By State Representative Rob Nosse
As this month’s column is published a few days before the election (brace for impact!), I will save my reactions regarding the results for the December issue. I will preview the 2025 Oregon Legislative Session in January or February. For this month, I am writing that classic “back to school” essay about how I spent my summer, which was all about Medicaid, which we also call the Oregon Health Plan (OHP).
Medicaid is four programs based on eligibility. Oregon is one of the few states that does all four. We even have a fifth program, referred to as Healthier Oregon, which is Oregon’s own program that covers immigrants who are poor who do not have a documented legal status. Authorized by Title XIX of the Social Security Act, Medicaid was signed into law in 1965 alongside Medicare to cover very low-income people. Although the federal government establishes certain parameters for all states to follow, each state administers their Medicaid program differently, resulting in lots of variations in Medicaid coverage across the US.
In 1997, the Children’s Health Insurance Program (CHIP) was signed into law. It provides federal matching funds to states to provide health coverage to children in families with incomes too high to qualify for Medicaid, but who also can’t afford private coverage. All states have expanded children’s coverage significantly through their CHIP programs, with nearly every state providing coverage for children up to 200 percent of the Federal Poverty Level (FPL). Oregon does this at 300 percent of the FPL—among the most generous in the US.
In 2014, the Affordable Care Act (ACA) gave states the option to expand Medicaid eligibility to individuals under age 65 in families with incomes below 133 percent of the FPL. We jumped on this and enrolled over 400,000 people. Each state makes a choice to do this. There are still 10 states that have not expanded Medicaid, mostly in the South, though Wisconsin has also held off.

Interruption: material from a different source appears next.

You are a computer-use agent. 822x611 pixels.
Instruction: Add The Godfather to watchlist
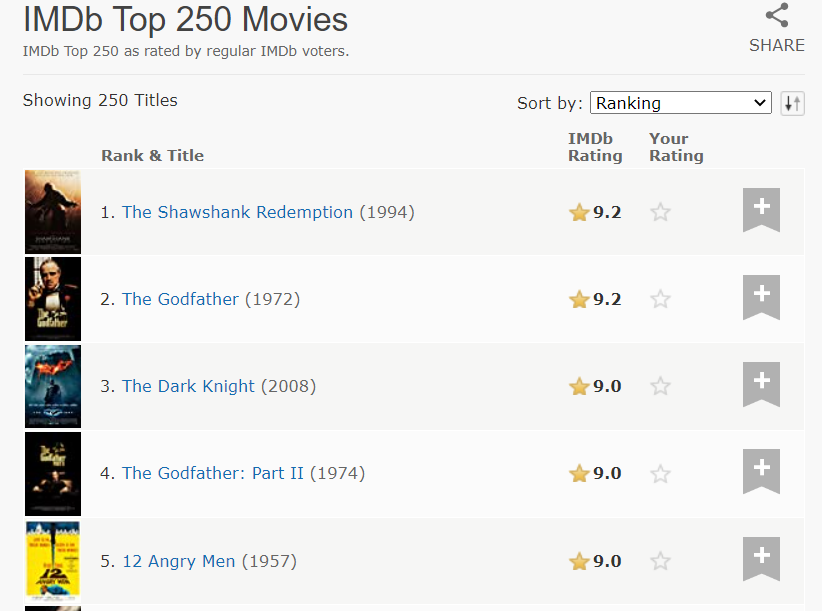[761, 297]

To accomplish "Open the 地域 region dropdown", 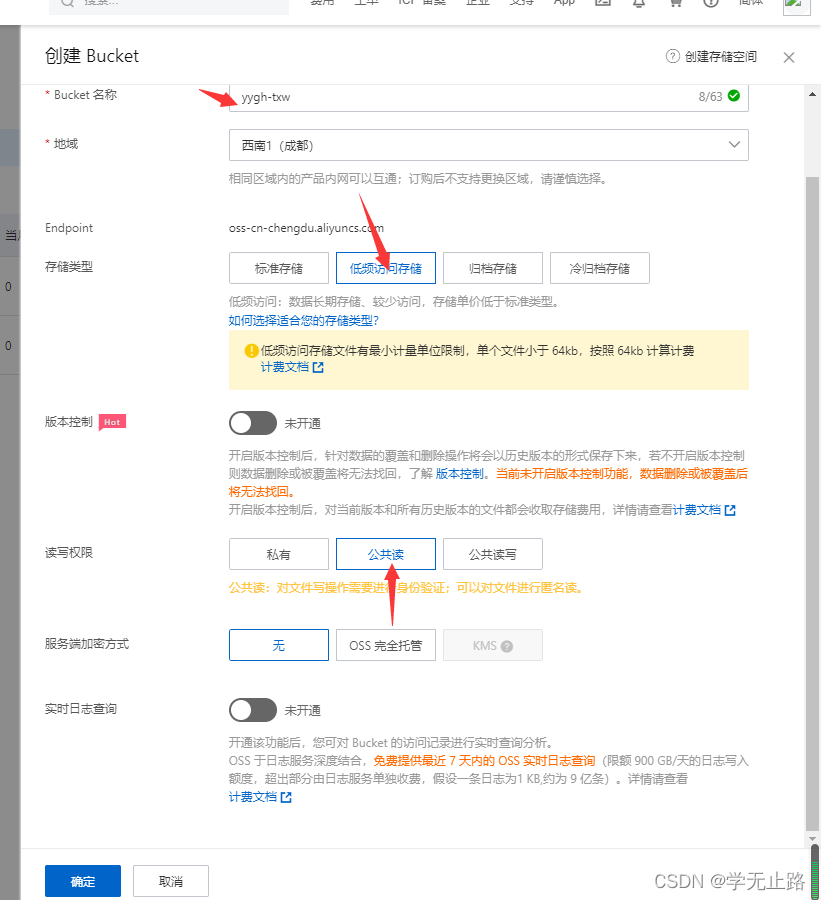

The Basic Health Plan was also enacted by the ACA and provides states the option to offer Medicaid-style insurance to low-income residents who would otherwise be eligible to purchase coverage through the Health Insurance Marketplace, providing more affordable coverage and better continuity of care for people whose income fluctuates above and below Medicaid and CHIP levels. You have to be below 200 percent FPL to qualify but above 133 percent of the FPL. Oregon is one of three states that has chosen to do this, starting in July of this year.
One out of three Oregonians gets their health insurance via Medicaid—approximately 1.4 million Oregonians. Half of Oregon’s children are on Medicaid.
For the vast majority of Oregonians, their Medicaid benefit is provided by Coordinated Care Organizations (CCO), which are a type of managed care organization. We have 16 of them that operate in regions around the state. The two in the Metro area are Health Share and Trillium Community Health Plan. Most states have managed care in their Medicaid programs, though a few have none at all. When you are not part of a CCO, it is up to you to find providers. We sometimes refer to that as “open card.” Again, the vast majority of Oregonians on Medicaid are working with a CCO, and that is by design.
My summer of Medicaid meant lots of interactions with different stakeholders, including three six-hour meetings where CCOs, providers, the (OHA) and any other group who cared could pitch their ideas on how to make Medicaid work better in Oregon. I also went to conferences in Tennessee and Washington, DC and attended various speaking engagements across the state.
At these national conferences it was shocking to hear state leaders (mostly from states who have not expanded Medicaid under the ACA) that were proud that they cut their Medicaid rolls and got their enrollment down. Our state is proud we kept people covered! I also learned that we run a good program and have for decades. National health care leaders that care about Medicaid look to Oregon.
Back in Oregon, we talked about CCO contract length, increasing payment rates for all kinds of providers, especially for psychiatric care and maternity care in hospitals, what CCOs should do with excessive profits (CCOs are private entities), and the role CCOs ought to have in behavioral health, as in can we get them to do more. All of this will be vetted in the 2025 session.
Meanwhile, it was just reported that the OHA budget is overextended by $260 million, mostly due to state hospital expenses and Medicaid expenses because we maintained our enrollment. We were supposed to give the CCOs a 3.4 percent raise in their rates, but OHA recently announced that to save money we will only do a 3.1 percent raise, and the rumor is that we need additional revenue—taxes to the tune of $500 million above what we are already collecting to cover the costs of Medicaid for the next state budget.
As chair of the House Committee on Behavioral Health and Health Care, Medicaid is an incredibly important topic to me. I will end up spending a lot of time on it next year during the session. Now you know why.